Copy the data below exactly. Any pictures in it should be omitted.

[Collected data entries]
--------

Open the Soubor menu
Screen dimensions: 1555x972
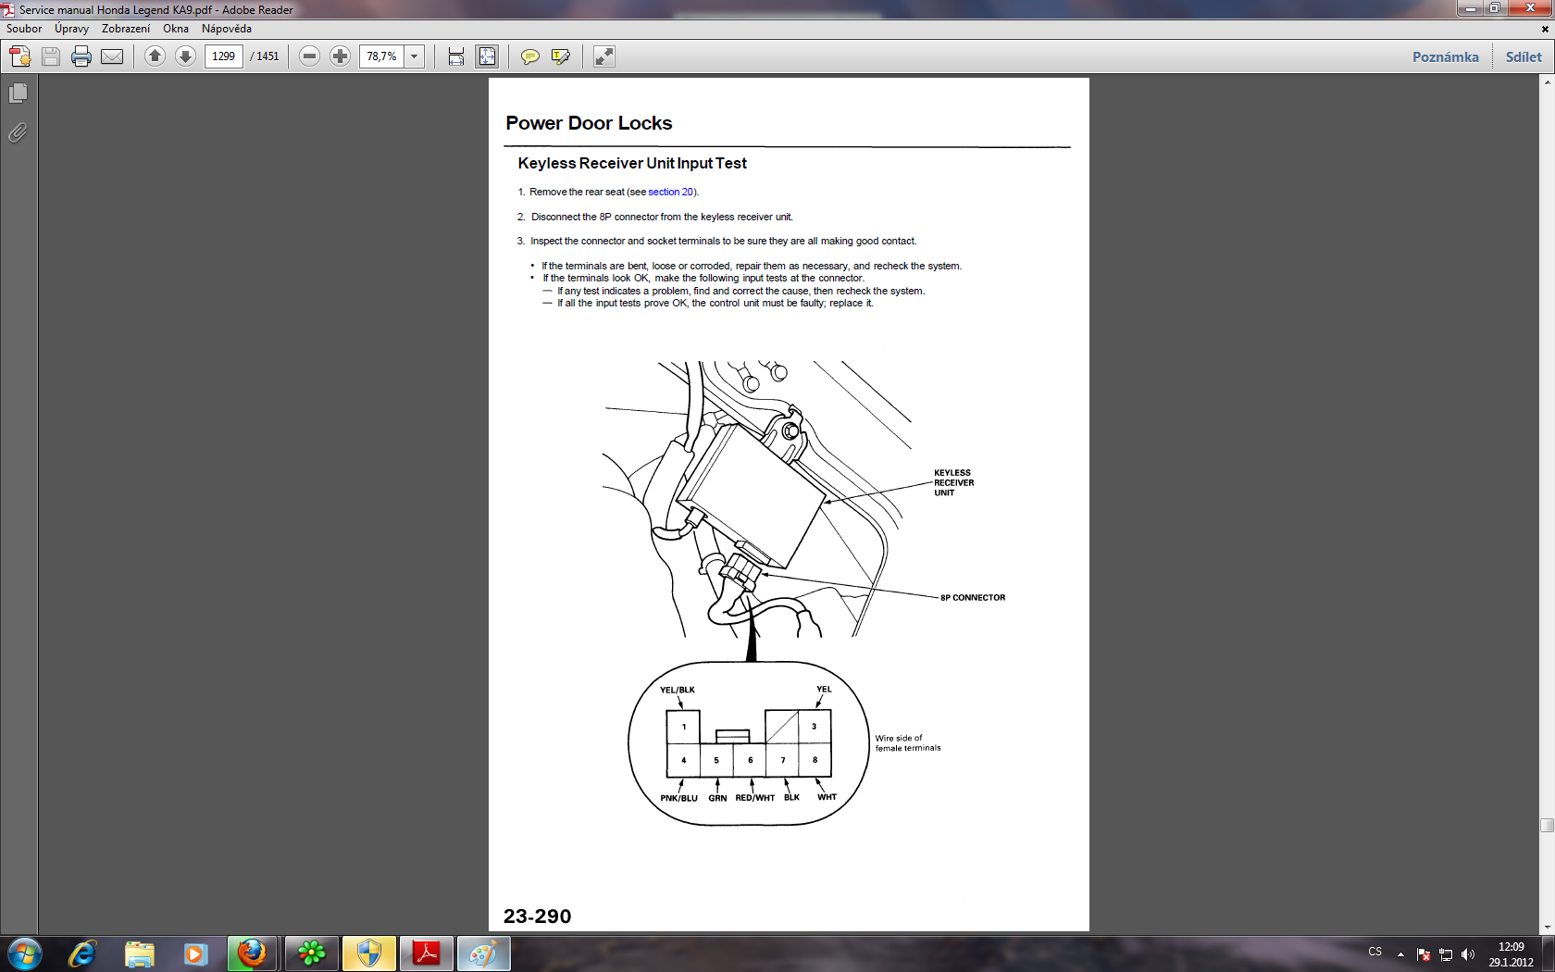[24, 29]
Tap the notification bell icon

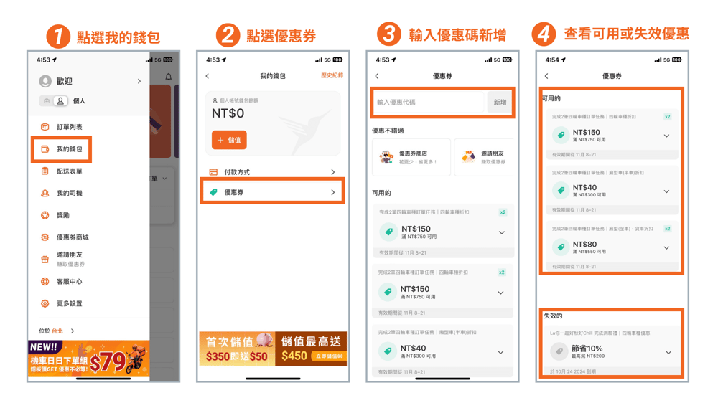point(169,77)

--------

--- Answer for this exercise ---
Open the Soubor menu
Screen dimensions: 1555x972
[24, 29]
Tap the notification bell icon

point(169,77)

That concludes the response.